Revise the stretch from "Given: Open the notifications bell icon" through "pos(452,22)", replacing "chevron" with "caret" and keeping everything else in those lines unchanged. Omit the pictures from your answer.

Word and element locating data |
──────

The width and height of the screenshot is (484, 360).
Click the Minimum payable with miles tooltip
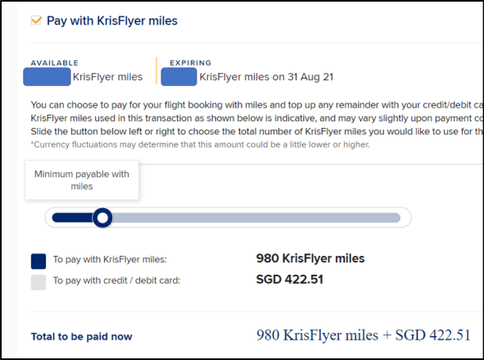coord(82,180)
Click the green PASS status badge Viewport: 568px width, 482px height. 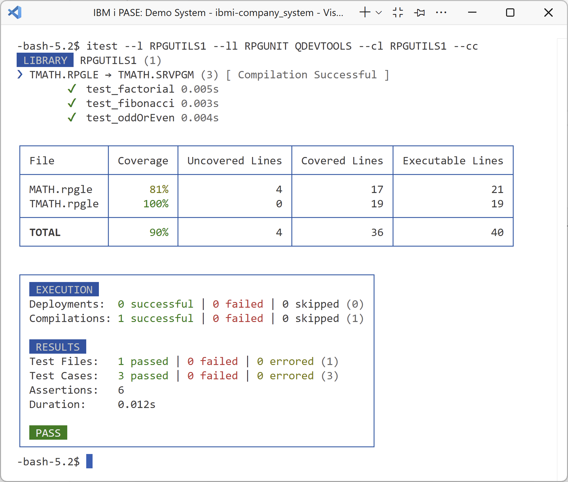pos(48,432)
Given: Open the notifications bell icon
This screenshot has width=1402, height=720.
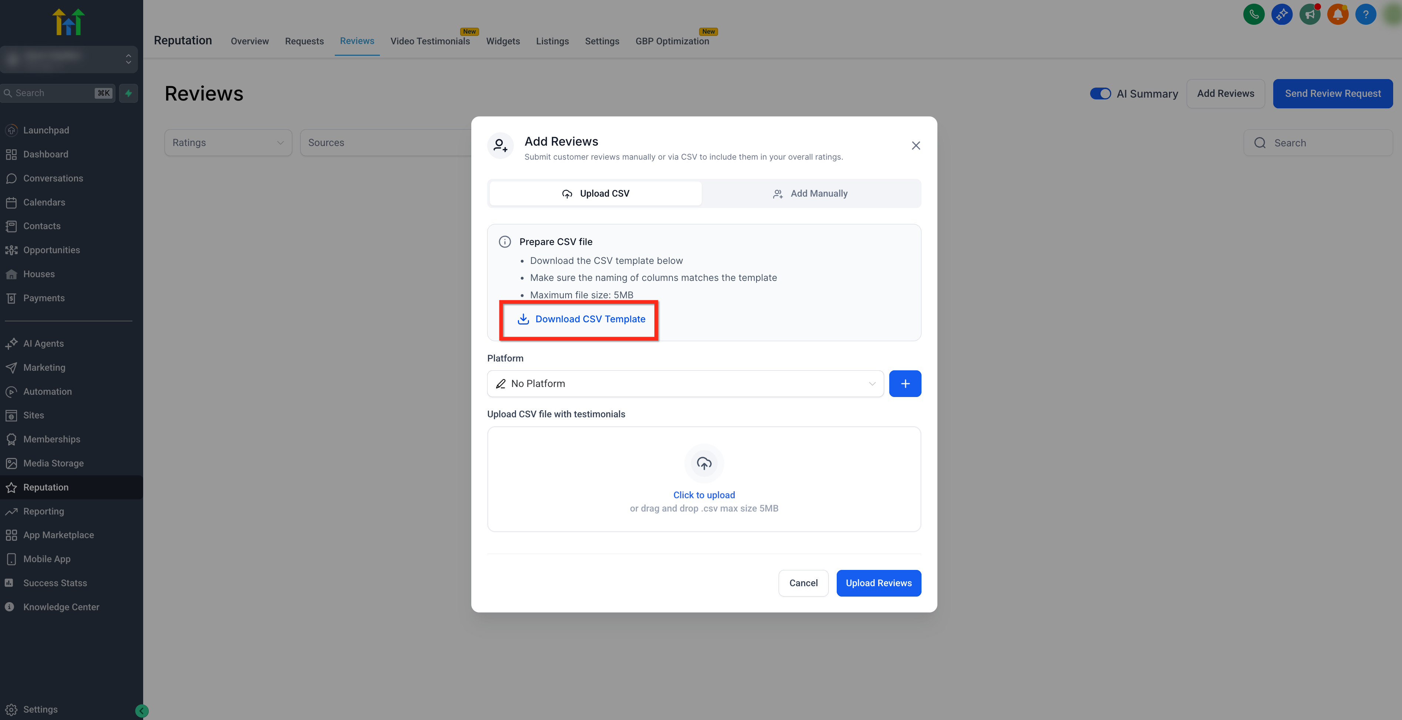Looking at the screenshot, I should click(1337, 15).
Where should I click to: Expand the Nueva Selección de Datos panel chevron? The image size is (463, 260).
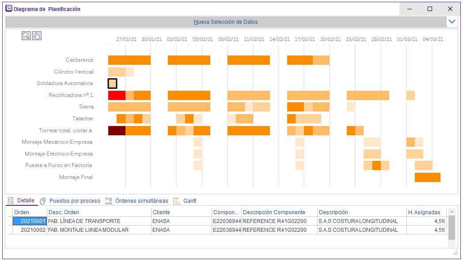pos(452,22)
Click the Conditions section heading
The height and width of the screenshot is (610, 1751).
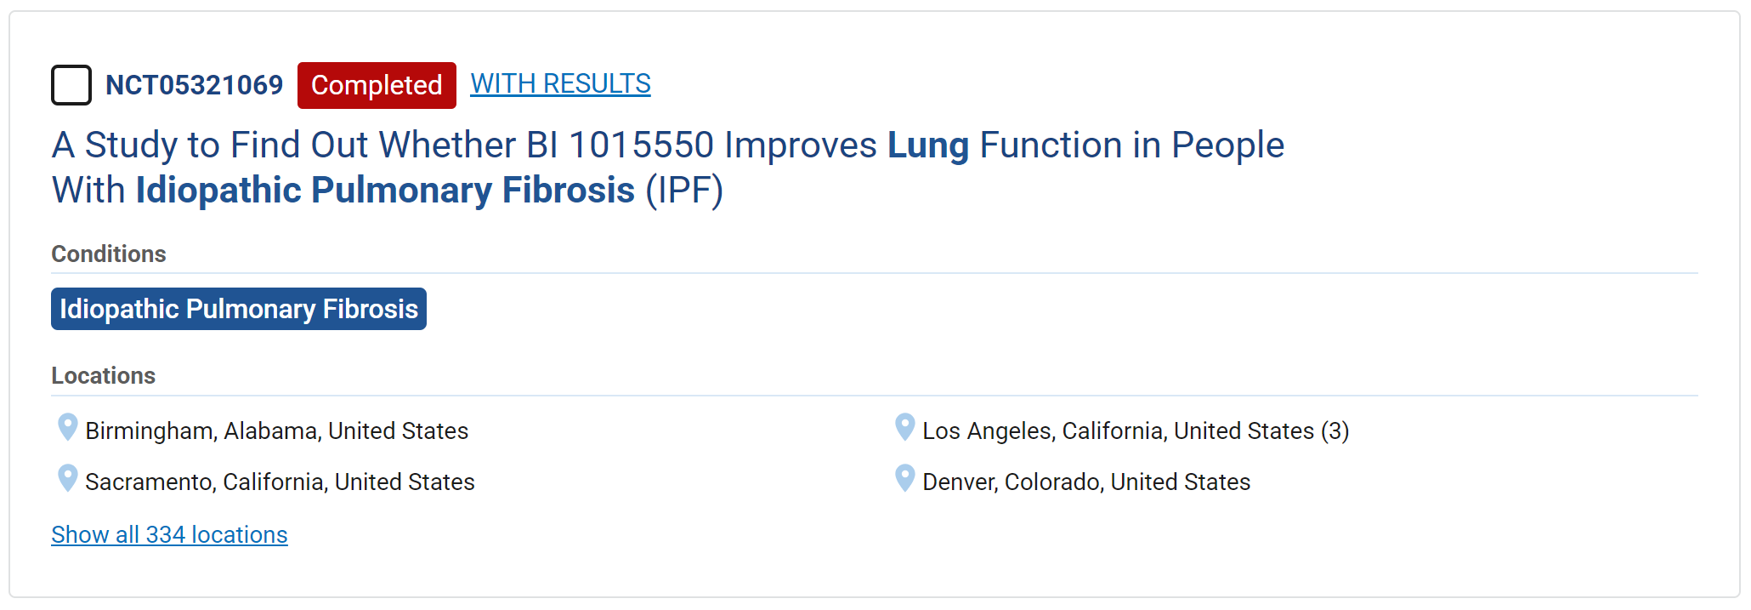109,254
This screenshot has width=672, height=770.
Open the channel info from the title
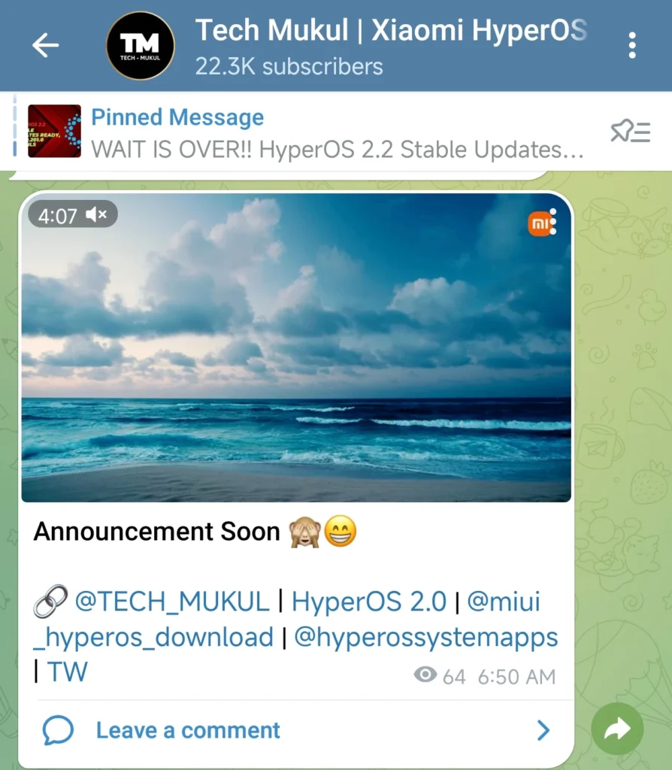pyautogui.click(x=391, y=32)
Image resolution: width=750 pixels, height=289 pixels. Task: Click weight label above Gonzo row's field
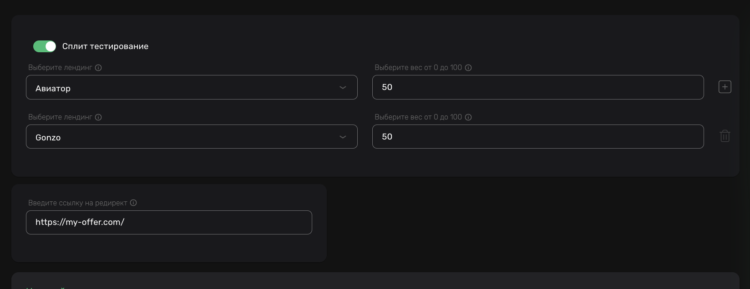[x=418, y=117]
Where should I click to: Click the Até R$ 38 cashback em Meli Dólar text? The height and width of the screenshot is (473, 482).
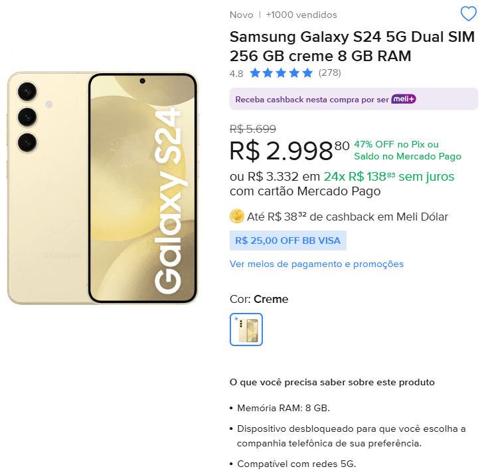[347, 217]
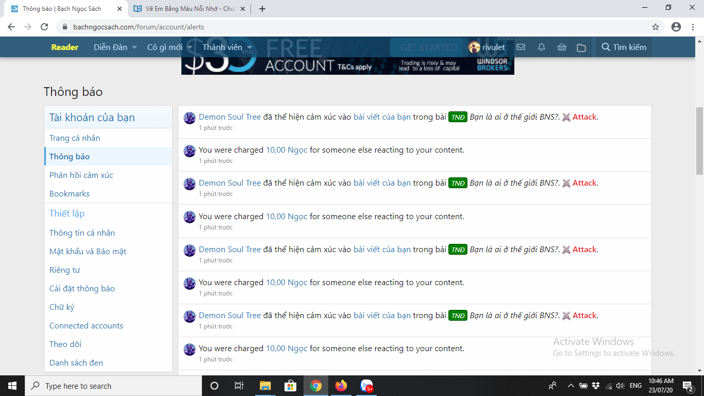Open Mật khẩu và Bảo mật settings
This screenshot has width=704, height=396.
[x=88, y=252]
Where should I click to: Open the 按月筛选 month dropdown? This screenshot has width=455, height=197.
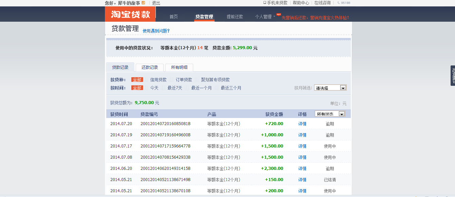[x=343, y=88]
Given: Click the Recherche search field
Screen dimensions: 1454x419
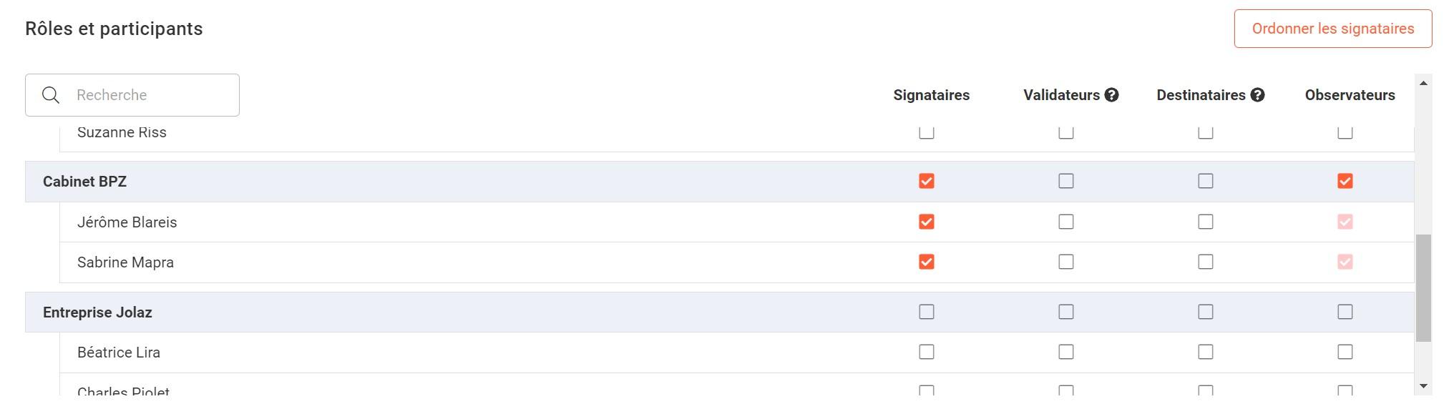Looking at the screenshot, I should click(x=132, y=95).
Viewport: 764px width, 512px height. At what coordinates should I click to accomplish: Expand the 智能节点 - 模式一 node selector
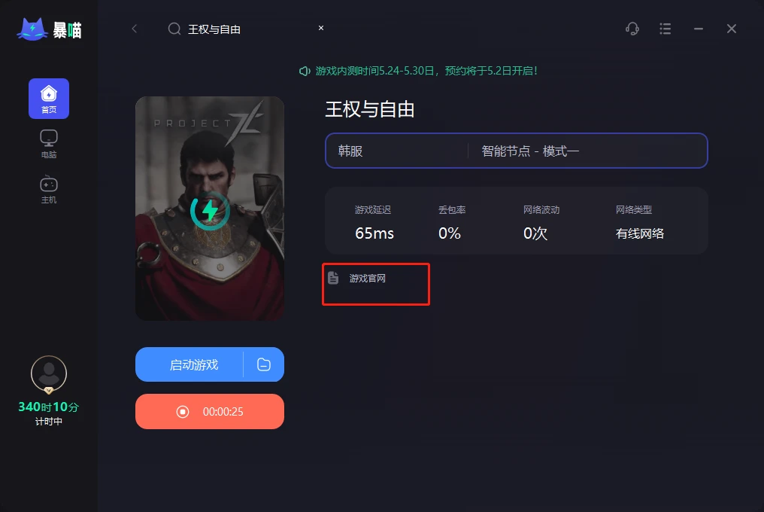coord(587,151)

──────

Exercise output |
Given: Open the notifications bell icon
This screenshot has width=1402, height=720.
Looking at the screenshot, I should click(1337, 15).
Where should I click to: Expand the Nueva Selección de Datos panel caret? The image size is (463, 260).
pos(452,22)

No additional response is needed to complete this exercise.